Do task-specific heuristics emerge because they compress well enough?
This explores whether the shortcuts LLMs use on tasks — pattern-matching, format mimicry, narrow strategies — show up not because they're understood, but because they're the cheapest thing to store that still earns reward.
This reads the question as being about *why* models reach for shortcuts: not 'do they have heuristics' but 'is compressibility the reason they form.' The corpus doesn't argue this in those words, but several notes line up to make exactly that case — that training rewards the most storable behavior that passes, and that behavior is usually a heuristic, not a procedure.
The sharpest evidence is what models keep instead of what they're shown. When instruction tuning is run on semantically empty or even deliberately wrong instructions, performance barely moves — what transfers is knowledge of the output *space*, not the task (Does instruction tuning teach task understanding or output format?). That's compression in action: the cheap thing to encode is 'what answers look like here,' and that's what survives. Reasoning shows the same fingerprint. Chain-of-thought trace length tracks how close a problem sits to the training distribution, not how hard it is — long traces are recall of familiar schemas, not adaptive computation (Does longer reasoning actually mean harder problems?). And when asked to actually run iterative numerical methods, models instead recognize a problem as template-similar and emit plausible-but-wrong values (Do large language models actually perform iterative optimization?). The heuristic — 'this looks like that, so answer like that' — is the compressed stand-in for a procedure that would cost far more to represent.
The reason these shortcuts feel robust until they suddenly aren't is that compression is lossy at the edges. CoT degrades predictably under shifts in task, length, or format, producing fluent reasoning with no valid logic underneath — the form is preserved because the form is what compressed, the logic was never stored (Does chain-of-thought reasoning actually generalize beyond training data?).
Reinforcement learning makes the compression pressure explicit rather than incidental. RL squeezes behavioral diversity in both reasoning and search agents through entropy collapse — policies converge on a narrow band of reward-maximizing strategies, while SFT on diverse demonstrations preserves breadth (Does reinforcement learning squeeze exploration diversity in search agents?). A narrow reward-maximizing strategy is precisely a task-specific heuristic that compressed well enough to win. This also reframes the capability gap: reasoning models beat non-reasoning ones at any compute budget because training installs a *protocol* that makes extra tokens productive, not because of raw scale (Can non-reasoning models catch up with more compute?) — heuristics aren't just compressed, they're compressed toward whatever the training regime rewarded.
What you didn't know you wanted to know is that the corpus also points at the antidote. If heuristics emerge because depth-first shortcuts compress cheaply, then deliberately spending compute on *breadth* breaks the pattern: training abstraction generators that force diverse, structured exploration outperforms sampling more solutions from the same narrow policy (Can abstractions guide exploration better than depth alone?). Compressibility explains why the shortcut forms — and tells you that resisting it costs exploration you have to pay for on purpose.
Sources 7 notes
Models trained on semantically empty or deliberately incorrect instructions achieve comparable performance to those trained on full correct instructions, achieving 43% vs random baseline 42.6%. The semantic content of instructions appears largely irrelevant; what transfers is knowledge of the output space.
Controlled A* maze experiments show trace length correlates with difficulty only in-distribution but decouples entirely out-of-distribution. Trace length primarily reflects recall of training schemas, not adaptive computation.
Research shows LLMs cannot perform iterative procedures in latent space. They recognize optimization problems as template-similar and emit plausible-looking but incorrect values, a failure mode that persists across model scale and training approaches.
DataAlchemy experiments show CoT fails systematically under distributional shifts in task, length, and format.

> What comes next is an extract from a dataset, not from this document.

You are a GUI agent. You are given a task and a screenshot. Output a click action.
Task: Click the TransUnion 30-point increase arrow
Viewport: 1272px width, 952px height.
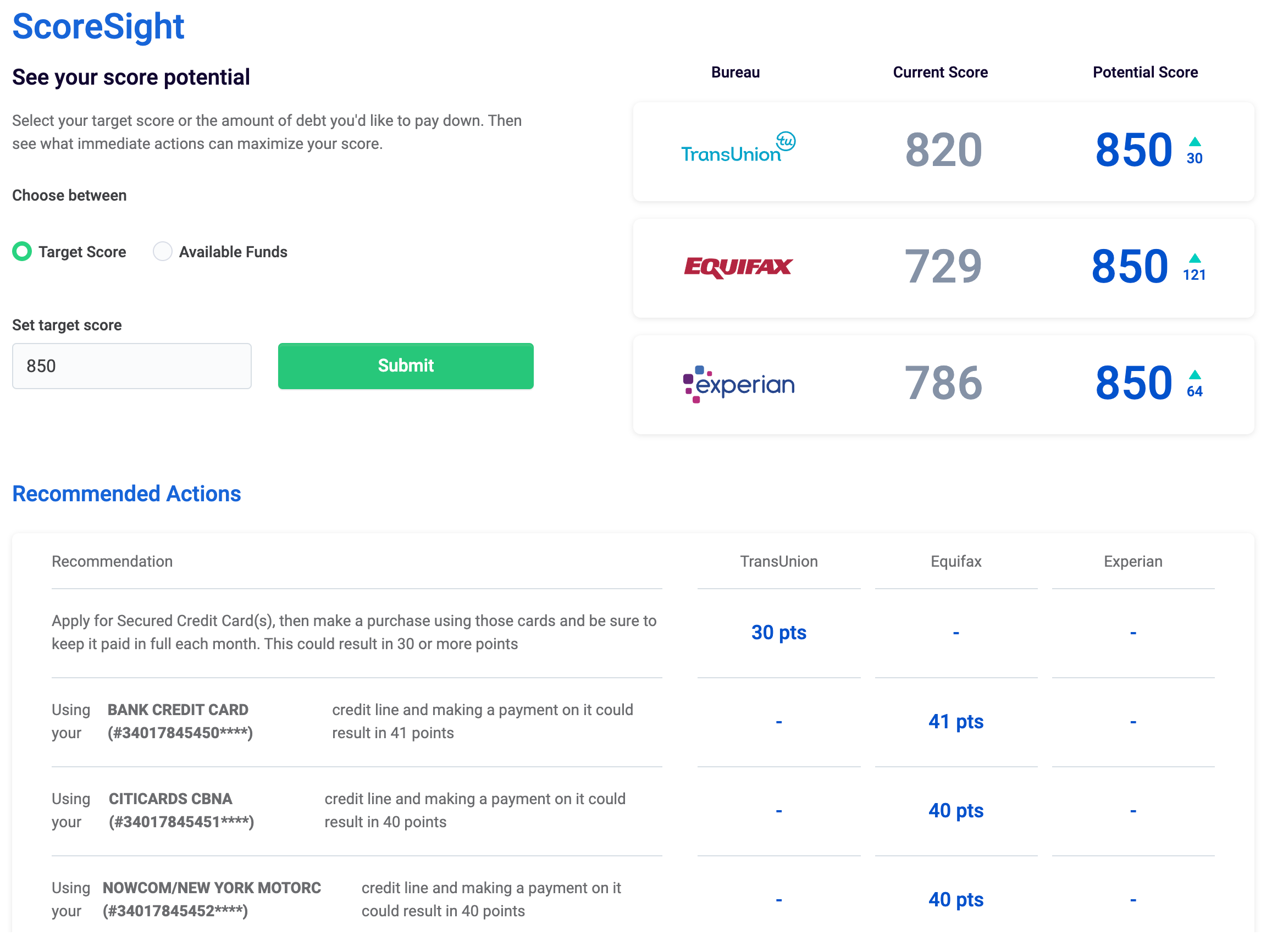1194,141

Models produce fluent but logically inconsistent reasoning — imitating reasoning form without valid underlying logic.
RL training compresses behavioral diversity in search agents through the same entropy collapse mechanism documented in reasoning—policies converge on narrow reward-maximizing strategies. SFT on diverse demonstrations preserves exploration breadth, suggesting diversity-preservation techniques are essential for RL search scaling.
Reasoning models persistently outperform non-reasoning models regardless of inference budget because training instills a reasoning protocol that makes additional tokens productive. The gap is fundamentally about deployment mechanisms and training structure, not raw capability.
RLAD jointly trains abstraction and solution generators, showing that allocating test-time compute to diverse abstractions outperforms parallel solution sampling at large budgets. Abstractions create structured breadth-first exploration that prevents the underthinking failure mode of depth-only reasoning chains.